Glencairn Abbey Cards

Featured card of the day: Noël

Today’s featured card is C24 (English) / C25 (Irish), Noël

Here we have quite a different kind of card, apparently a rather non-religious one. There is no crib, no infant, no holy family, no shepherds, no magi; there is just the word “Noël” in unusual lettering, and some holly leaves and berries, on an abstract yellow background. Was Sr Paula catering here for people who would like to send a Glencairn card but don’t want anything too overtly “holy”?
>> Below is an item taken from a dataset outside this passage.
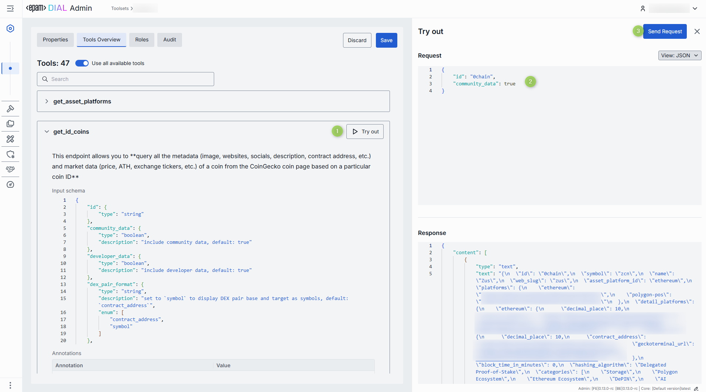This screenshot has height=392, width=706.
Task: Click into the tools Search field
Action: click(x=126, y=79)

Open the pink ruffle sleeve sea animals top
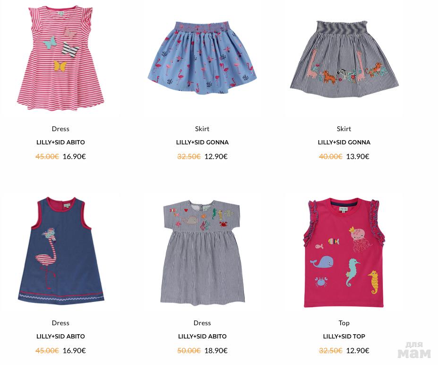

Perhaps – but the card may not be quite as non-religious as it initially seems. It is certainly not in the same category as those which send “Winter Wishes” or celebrate “December holidays”. Noël is the French word for Christmas, which became popular in English in the nineteenth century particularly in carols and on Christmas cards. It is a definite reference to the birth of Jesus in Bethlehem, the Incarnation of the Word of God. How many of us can hear – or see – the word and not immediately think of the carol “The first Nowell…”, which is all about the angels and shepherds and the birth of the baby Jesus? And the large, strong, black letters make this the dominant feature of the card. So it is definitely a Christian message. In fact, just to say “Noël” alone, without any other text, is a kind of faith-statement. It says, “I believe in Christmas; I believe that Jesus, born in Bethlehem, is the Son of God made flesh.”

The style of the letters is like the style used in the depiction of the Wise Men in the card we featured yesterday: each letter with two halves in different styles, playing on mirror images and the interplay of positive and negative, presence and absence. The lettering seems extraordinarily contemporary – it might almost have been computer-generated. But no, it came from Sr Paula’s hand in the 1970s.

The holly leaves in the top left of the card also use this style: one half of each leaf is depicted by a solid outline, the other just suggested by short strokes. The two dots of the umlaut over the letter “e” are mirrored in the dots used for the holly berries.

Branches, foliage and berries of holly are typically used as a Christmas decoration, at least in some parts of the world. But holly is not a religious symbol. So why is it used here? And why not use red and green, the actual colours of holly and the traditional colours used on Christmas cards – why use yellow? And what does that abstract yellow symbolize anyway?

Sr Paula has not left us any record of her intention, except what we see in the card itself. Here is one possible interpretation: the three holly leaves, taken together, may possibly represent a star in the sky (or God? three = Trinity?) with the diagonal line formed by the central stem of the lower right holly leaf pointing downward to the “Noël” text, just as so many other of Sr Paula’s cards include a star whose rays point to the infant.

The fluid yellow background then represents the world, or the universe. Other of Sr Paula’s later cards (not reprinted this year) include a cosmic dimension – Mary holding Christ over a globe-like symbol, for instance. The idea of the birth of Christ as an event of universal significance was something that she was incorporating into her designs at this time. Here, from the holly-star (the divinity), emanates the power of “Noël”, the strong, definite force which comes into the indefinite, amorphous universe.

The message inside the card reads: Joyous Greetings to you at Christmas and a very happy New year (English); Beannachtaí na Nollag agus na hAthbhliana (Irish).

It is available in both English and Irish versions.